Sistem kepemimpinan kapitalis juga tidak menjadikan kemaslahatan dan keselamatan rakyat menjadi prioritas utama dalam setiap kepemimpinannya, namun yang menjadi prioritas utama yakni materi. Bagaimana, cara mendapatkan materi atau keuntungan dari kekuasaan tersebut, itulah dikejar. Maka wajar berbagai kebijakan justru mencederai rakyat dan pengurusan rakyat tidak maksimal. Maka, tidak heran jika mitigasi bencana secara optimal dalam sistem kapitalisme tidak akan terwujud. 

Mitigasi Bencana dalam Islam
Penguasa dalam Islam terbentuk berlandaskan akidah Islam. Ketaatan kepada Allah menjadi dasar untuk melaksanakan kewajibannya sebagai seorang pemimpin. Sebuah kepemimpinan adalah sebuah amanah yang akan dimintai pertanggungjawaban kelak di hadapan Allah.  Sebagaimana sabda Rasulullah, "Setiap kalian adalah pemimpin, dan setiap pemimpin akan dimintai pertanggungjawaban atas yang dipimpinnya.” (HR. Al-Bukhari dan Muslim).

Sehingga, mereka sungguh-sungguh menjalankan tangungjawabnya yakni meriayah urusan rakyat,  mulai dari memenuhi kebutuhannya hingga menjamin keselamatan dan kesejahteraan mereka. 

Mitigasi bencana merupakan salah satu tangungjawab penguasa dalam melindungi nyawa rakyatnya, sehingga penguasa akan optimal melakukan mitigasi bencana, baik untuk mencegah terjadinya bencana, saat terjadi bencana, ataupun pasca terjadi bencana. 

Untuk mencegah terjadinya bencana akibat ulah tangan manusia, negara melarang adanya pembabatan hutan secara liar, baik oleh masyarakat terlebih swasta. Apalagi jika pembabatan hutan tersebut berdampak buruk bagi rakyat dan lingkungan, sebagaimana yang dilakukan dalam sistem kapitalis saat ini. Negara akan memberikan sanksi kepada siapa saja yang melanggar aturan pembabatan hutan secara liat.
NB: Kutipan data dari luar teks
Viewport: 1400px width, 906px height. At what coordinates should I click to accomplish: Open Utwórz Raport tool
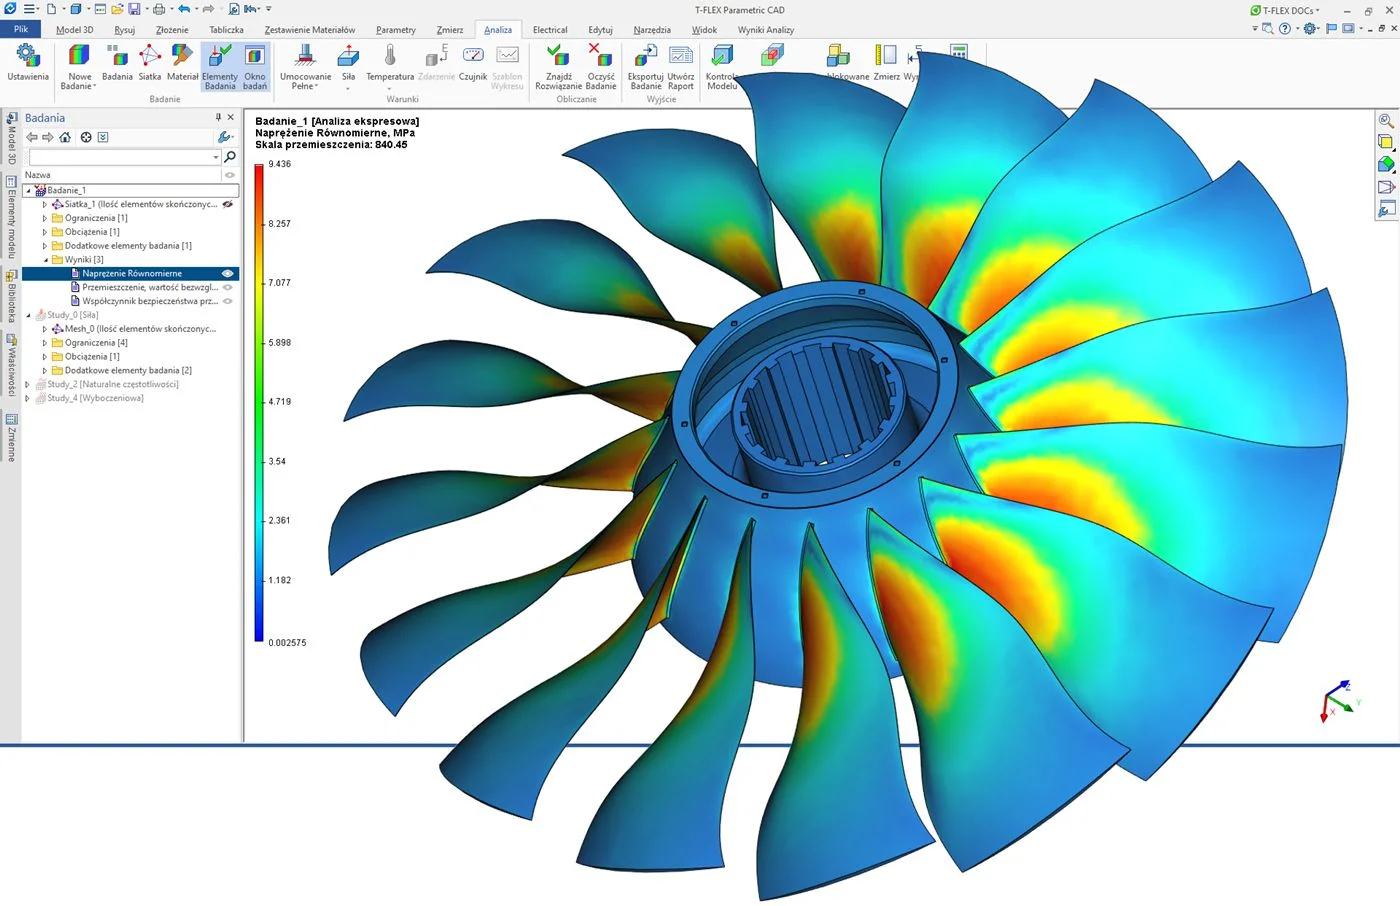[x=681, y=66]
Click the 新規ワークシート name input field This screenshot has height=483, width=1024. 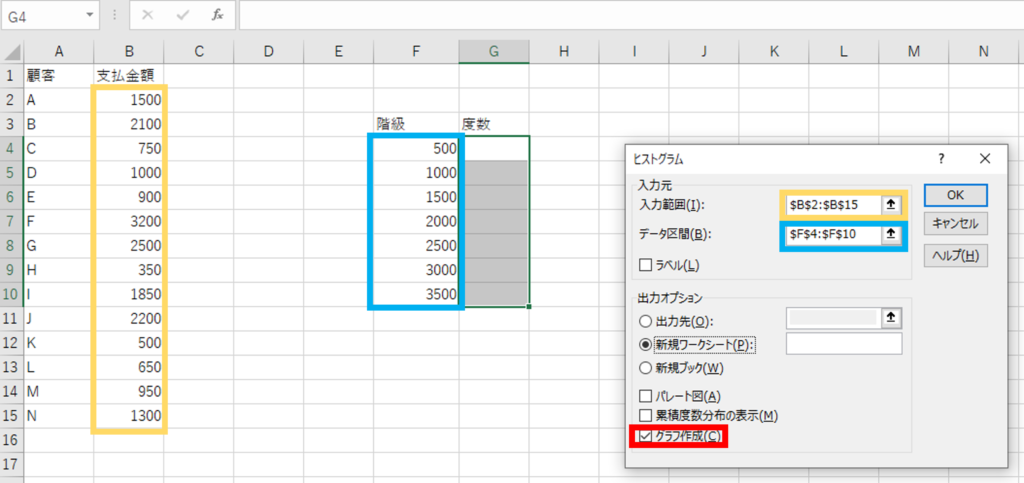pyautogui.click(x=844, y=343)
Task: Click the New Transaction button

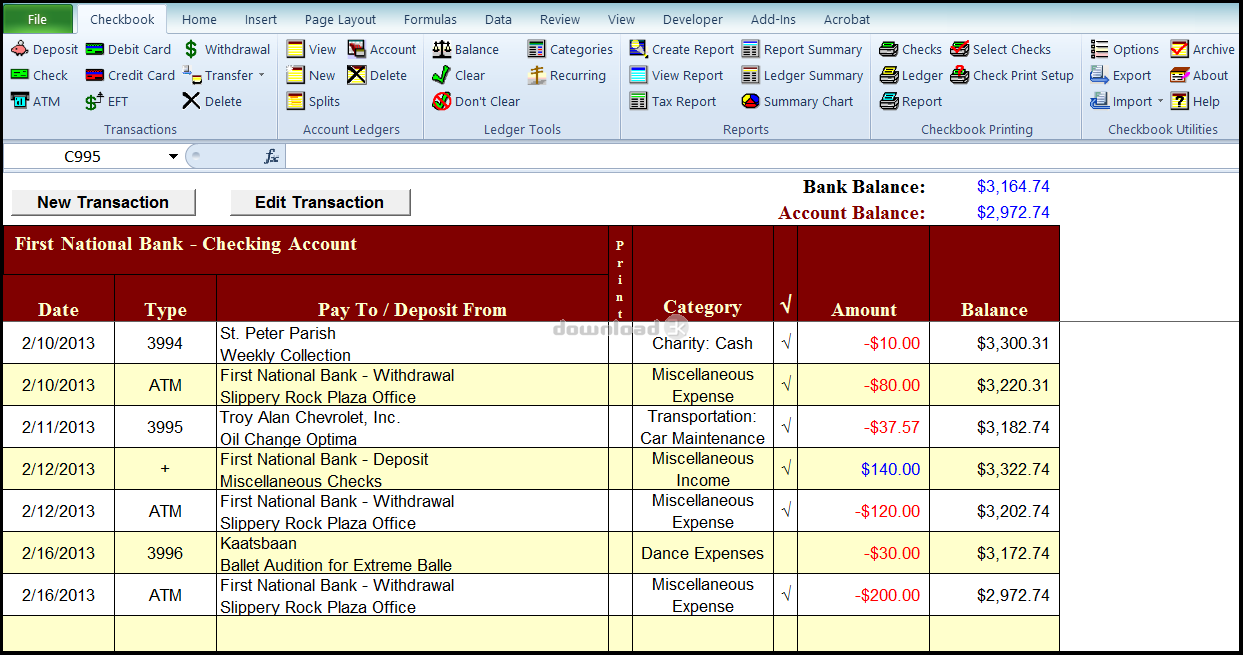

Hukuman yang memberikan efek jera. 

Negara juga menyediakan alat canggih untuk mendeteksi terjadi bencana alam, seperti gunung meletus, tsunami dan lainnya. Agar dapat meminimalisir terjadinya korban jiwa. Edukasi massif pun dilakukan kepada masyarakat. Di mana, masyarakat tidak diperbolehkan tinggal di daerah rawan-rawan bencana, seperti lereng-lereng gunung merapi. Negara menyediakan lahan ataupun membantu pembangunan tempat tinggal untuk rakyat agar bisa pindah dari daerah rawan bencana. 

Begitu oun pembangunan rumah tanah gempa. Negara memfasilitasi kebutuhan-kebutuhan yang diperlukan oleh rakyat dalam membangun rumah tahan gempa. Selain  itu, lapangan pekerjaan mereka pun dijamin oleh negara. Sehingga, rakyat  tidak perlu takut untuk pindah rumah ke rumah yang baru. 

Kemudian, saat terjadi bencana pun demikian. Negara turun langsung untuk mengevakuasi korban dengan sigap dan cepat. Negara mengerahkan berbagai alat-alat canggih dan tim SAR terhebat untuk secara mengevakuasi para korban. Agar tidak lagi banyak terjadi korban jiwa akibat lambatnya penanganan. 

Tak hanya itu, setelah bencana pun penguasa fokus untuk memberikan jaminan kehidupan bagi rakyat. Memenuhi kebutuhan hidup mereka, seperti obat-obatan, sandang,  makanan, air bahkan pembangunan tempat tinggal akan segera dipercepat. Hal ini agar rakyat dapat kembali tinggal dengan nyaman. 


Namun, mitigasi bencana ini membutuhkan dana yang dangat besar. Dana tersebut di ambil dari pos baitumal. Pos ini memiliki pemasukan tetap dan terbukti stabil untuk pembiayaan seluruh kebutuhan negara. Pemasukan pos baitumal didapat dari kharaj, jizyah, hasil pengelolaan SDA, zakat dan lainnya. 

Sehingga dengan demikian maka mitigasi bencana akan terwujud dengan sempurna jika berada dalam naungan sistem Islam secara kaffah. Wallahu A'lam Bissawab.